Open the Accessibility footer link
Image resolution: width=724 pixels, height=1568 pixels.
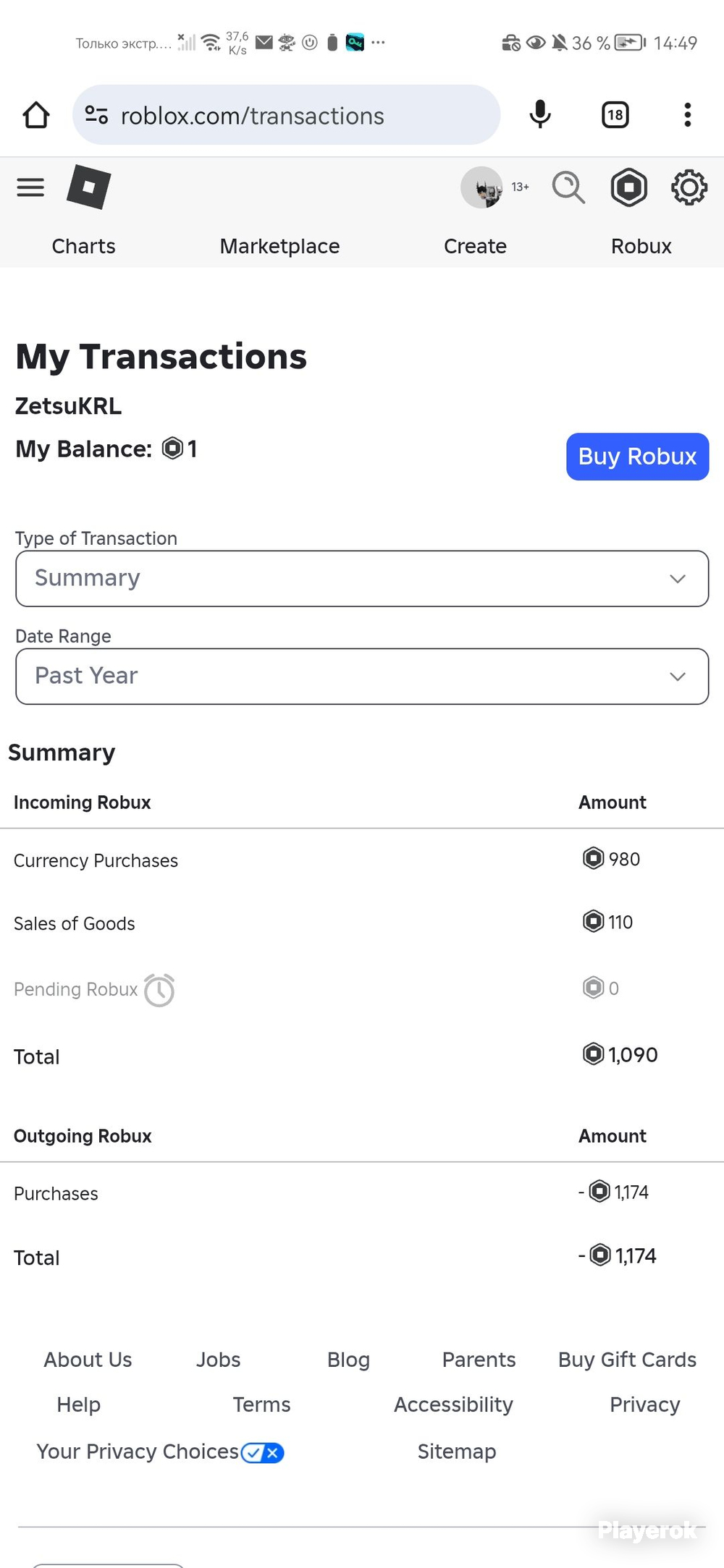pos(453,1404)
==
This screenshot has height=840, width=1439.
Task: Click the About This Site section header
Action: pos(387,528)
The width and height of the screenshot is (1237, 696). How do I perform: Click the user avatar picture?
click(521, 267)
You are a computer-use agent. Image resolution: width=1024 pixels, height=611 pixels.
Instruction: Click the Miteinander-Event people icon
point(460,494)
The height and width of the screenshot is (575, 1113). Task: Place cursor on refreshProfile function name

TASK GOAL. Look above for the line holding "The width and". Print it and every line after it, exactly, through the line holding "The height and".

WORKED SOLUTION.
The width and height of the screenshot is (1237, 696). How do I perform: Click the user avatar picture?
click(521, 267)
You are a computer-use agent. Image resolution: width=1024 pixels, height=611 pixels.
Instruction: Click the Miteinander-Event people icon
point(460,494)
The height and width of the screenshot is (575, 1113). Task: Place cursor on refreshProfile function name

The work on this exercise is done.